# STATED GOAL:
Update the rows from the line with "Task: Open a new terminal tab with plus icon" up to and including the line with "Action: tap(46, 46)", replacing "plus icon" with "add button" and leaving everything else unchanged. Return only those lines.

# INFORMATION SHOWN:
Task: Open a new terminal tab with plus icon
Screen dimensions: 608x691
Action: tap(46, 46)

* * *

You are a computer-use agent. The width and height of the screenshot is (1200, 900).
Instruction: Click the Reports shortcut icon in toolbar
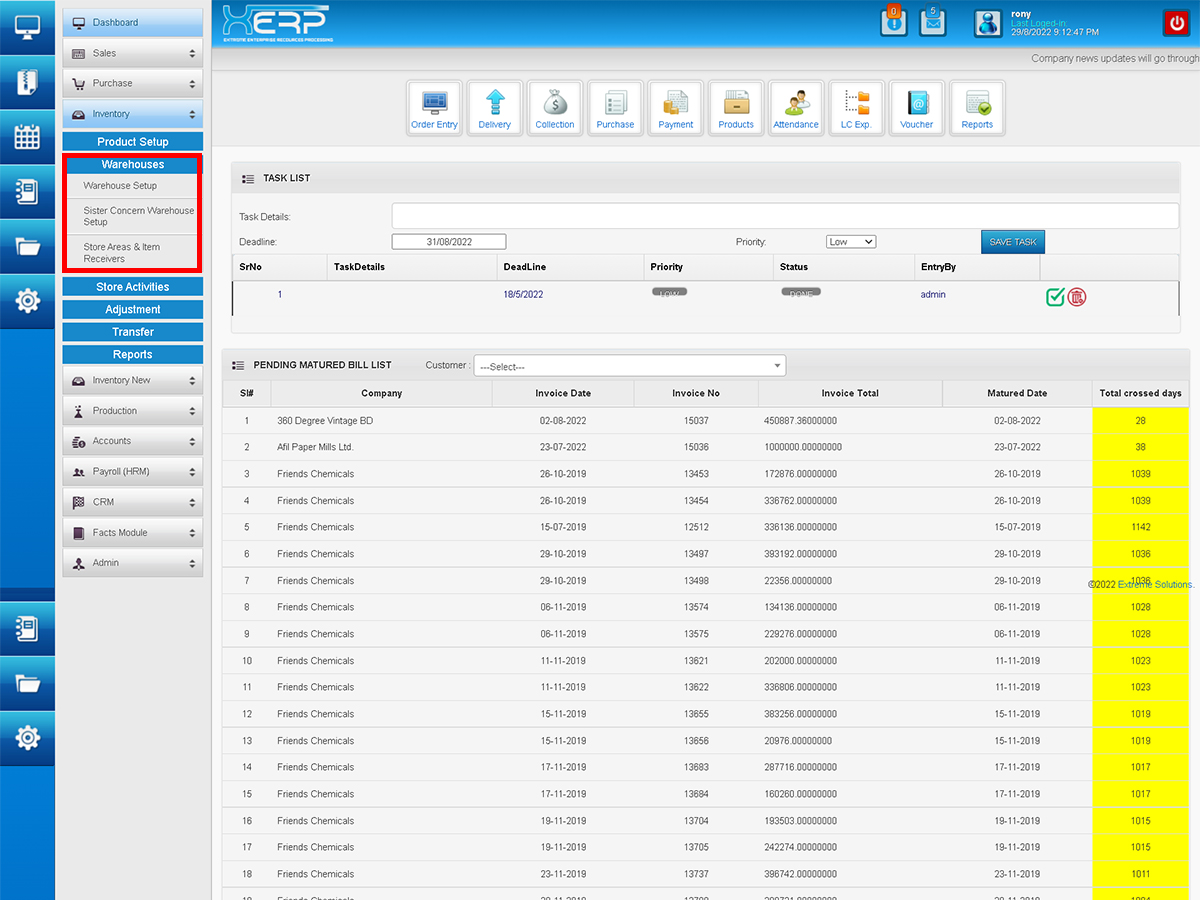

# TASK RESPONSE:
Task: Open a new terminal tab with add button
Screen dimensions: 608x691
Action: tap(46, 46)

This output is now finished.